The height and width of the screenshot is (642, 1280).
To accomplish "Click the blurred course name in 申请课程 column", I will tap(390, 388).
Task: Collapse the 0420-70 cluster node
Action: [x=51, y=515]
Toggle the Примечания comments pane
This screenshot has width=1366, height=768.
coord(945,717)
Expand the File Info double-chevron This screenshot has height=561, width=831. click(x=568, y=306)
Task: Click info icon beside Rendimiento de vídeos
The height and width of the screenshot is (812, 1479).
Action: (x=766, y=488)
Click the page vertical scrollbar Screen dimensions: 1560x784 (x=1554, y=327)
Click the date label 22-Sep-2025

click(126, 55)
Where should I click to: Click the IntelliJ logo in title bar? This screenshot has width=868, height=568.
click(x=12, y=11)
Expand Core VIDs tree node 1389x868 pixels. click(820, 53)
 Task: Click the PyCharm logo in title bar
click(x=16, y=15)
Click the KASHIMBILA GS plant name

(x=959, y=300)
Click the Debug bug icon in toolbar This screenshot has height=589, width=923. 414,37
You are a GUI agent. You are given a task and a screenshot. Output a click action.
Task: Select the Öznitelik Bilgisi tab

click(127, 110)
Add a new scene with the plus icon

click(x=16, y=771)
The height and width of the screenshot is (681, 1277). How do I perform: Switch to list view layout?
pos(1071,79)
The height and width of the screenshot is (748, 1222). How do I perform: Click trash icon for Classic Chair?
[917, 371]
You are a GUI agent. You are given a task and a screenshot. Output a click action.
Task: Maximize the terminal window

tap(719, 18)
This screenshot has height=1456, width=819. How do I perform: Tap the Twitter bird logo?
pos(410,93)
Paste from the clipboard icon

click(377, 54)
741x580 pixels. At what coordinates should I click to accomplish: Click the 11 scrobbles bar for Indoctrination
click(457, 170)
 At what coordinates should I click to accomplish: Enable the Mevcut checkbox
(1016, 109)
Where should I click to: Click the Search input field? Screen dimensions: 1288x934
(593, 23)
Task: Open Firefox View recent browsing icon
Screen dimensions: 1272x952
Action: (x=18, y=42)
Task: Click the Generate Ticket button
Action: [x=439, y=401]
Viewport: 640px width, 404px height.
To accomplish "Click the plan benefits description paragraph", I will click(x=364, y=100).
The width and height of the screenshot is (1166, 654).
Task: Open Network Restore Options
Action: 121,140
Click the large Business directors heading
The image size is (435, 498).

*****

### YOUR OBJECTIVE
Write out each of the lines above exactly as they appear.

### ANSWER FOR THIS EXERCISE
The height and width of the screenshot is (642, 1280).
To accomplish "Click the blurred course name in 申请课程 column", I will tap(390, 388).
Task: Collapse the 0420-70 cluster node
Action: [x=51, y=515]
Toggle the Примечания comments pane
This screenshot has width=1366, height=768.
coord(945,717)
Expand the File Info double-chevron This screenshot has height=561, width=831. click(x=568, y=306)
Task: Click info icon beside Rendimiento de vídeos
The height and width of the screenshot is (812, 1479).
Action: (x=766, y=488)
Click the page vertical scrollbar Screen dimensions: 1560x784 (x=1554, y=327)
Click the date label 22-Sep-2025

click(126, 55)
Where should I click to: Click the IntelliJ logo in title bar? This screenshot has width=868, height=568.
click(x=12, y=11)
Expand Core VIDs tree node 1389x868 pixels. click(820, 53)
 Task: Click the PyCharm logo in title bar
click(x=16, y=15)
Click the KASHIMBILA GS plant name

(x=959, y=300)
Click the Debug bug icon in toolbar This screenshot has height=589, width=923. 414,37
You are a GUI agent. You are given a task and a screenshot. Output a click action.
Task: Select the Öznitelik Bilgisi tab

click(127, 110)
Add a new scene with the plus icon

click(x=16, y=771)
The height and width of the screenshot is (681, 1277). How do I perform: Switch to list view layout?
pos(1071,79)
The height and width of the screenshot is (748, 1222). How do I perform: Click trash icon for Classic Chair?
[917, 371]
You are a GUI agent. You are given a task and a screenshot. Output a click action.
Task: Maximize the terminal window

tap(719, 18)
This screenshot has height=1456, width=819. How do I perform: Tap the Twitter bird logo?
pos(410,93)
Paste from the clipboard icon

click(377, 54)
741x580 pixels. At what coordinates should I click to accomplish: Click the 11 scrobbles bar for Indoctrination
click(457, 170)
 At what coordinates should I click to accomplish: Enable the Mevcut checkbox
(1016, 109)
Where should I click to: Click the Search input field? Screen dimensions: 1288x934
(593, 23)
Task: Open Firefox View recent browsing icon
Screen dimensions: 1272x952
Action: (x=18, y=42)
Task: Click the Generate Ticket button
Action: [x=439, y=401]
Viewport: 640px width, 404px height.
To accomplish "Click the plan benefits description paragraph", I will click(x=364, y=100).
The width and height of the screenshot is (1166, 654).
Task: Open Network Restore Options
Action: 121,140
Click the large Business directors heading
The image size is (435, 498).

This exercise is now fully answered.